On the scope of clause 7 and the content and substance of the statutory instruments, Ministers are being very inflexible and I do not think that that will serve them well. My constituents have contacted me—I am sure other hon. Members have been contacted—with their concerns about environmental policy and animal sentience. I know Ministers have another route for dealing with the animal sentience issue. We also have very strong concerns about children’s rights. In September, we had a very good seminar on children’s rights led by Liverpool University’s law department, which brought together people with concerns about this issue from all parts of the United Kingdom, including Scotland and Northern Ireland. I really feel that the Minister’s response on new clause 53 and the position of child refugees is very disappointing, as is what he said about the UN convention on the rights of the child, which is covered by amendments 149 and 150. Now, that has not been debated today, but we will be voting on it later.
I want to point out to the Minister that he cannot rely on the Children’s Act 1989, which contains provisions on the best interests of the child, in the way he seems to think he can, because it applies only in certain classes of case referring to children. For example, it does not apply to housing decisions. It is simply not the case that the child’s best interest always has priority in English law, and if we wanted to do something about that we would incorporate the UN convention on the rights of the child into English law, as we did with the European convention on human rights and the Human Rights Act in 1998.
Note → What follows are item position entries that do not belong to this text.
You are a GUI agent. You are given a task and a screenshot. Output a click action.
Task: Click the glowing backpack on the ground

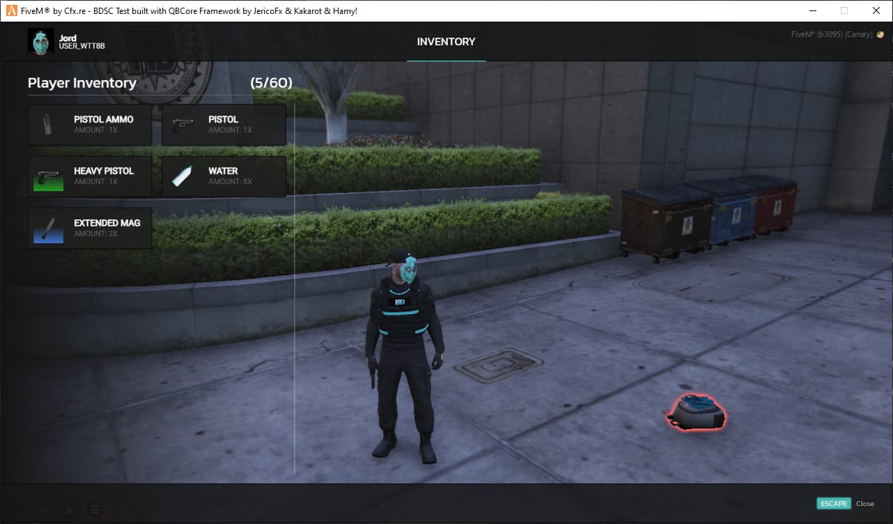click(x=694, y=413)

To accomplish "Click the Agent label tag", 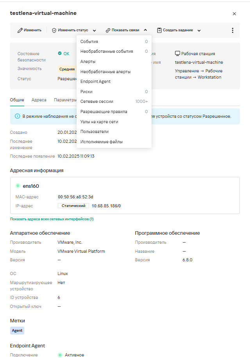I will tap(17, 331).
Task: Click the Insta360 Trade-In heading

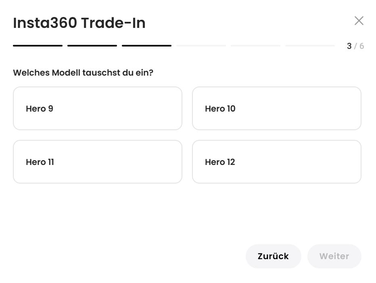Action: pos(79,23)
The Minister was very forthcoming in his debate with the right hon. and learned Member for Beaconsfield (Mr Grieve) on the question of looking again at the definition of deficiencies and the list of examples in the Bill. However, many hon. Members will have been extremely disappointed by his inflexibility and failure to shift on the question of whether the negative resolution process can be used where the Minister thinks it is appropriate and not necessary. This was covered by my
hon. Friend the Member for Nottingham East (Mr Leslie) in amendment 68 and my right hon. Friend the Member for Normanton, Pontefract and Castleford (Yvette Cooper) in amendment 49. I have to say to the Minister that I do not think that he convinced many Opposition Members on that.
Similarly, on tertiary legislation, it is incredible to argue that the financial regulators are not making policy choices. They are. It may well be that they are in a better position given the length, complexity and technical nature of such matters to be the people responsible for those regulations. It may well be that they are in a better position to do that than Members of this House, but I do not think the Minister should claim that policy choices are not being made here, because they clearly are being made all the time.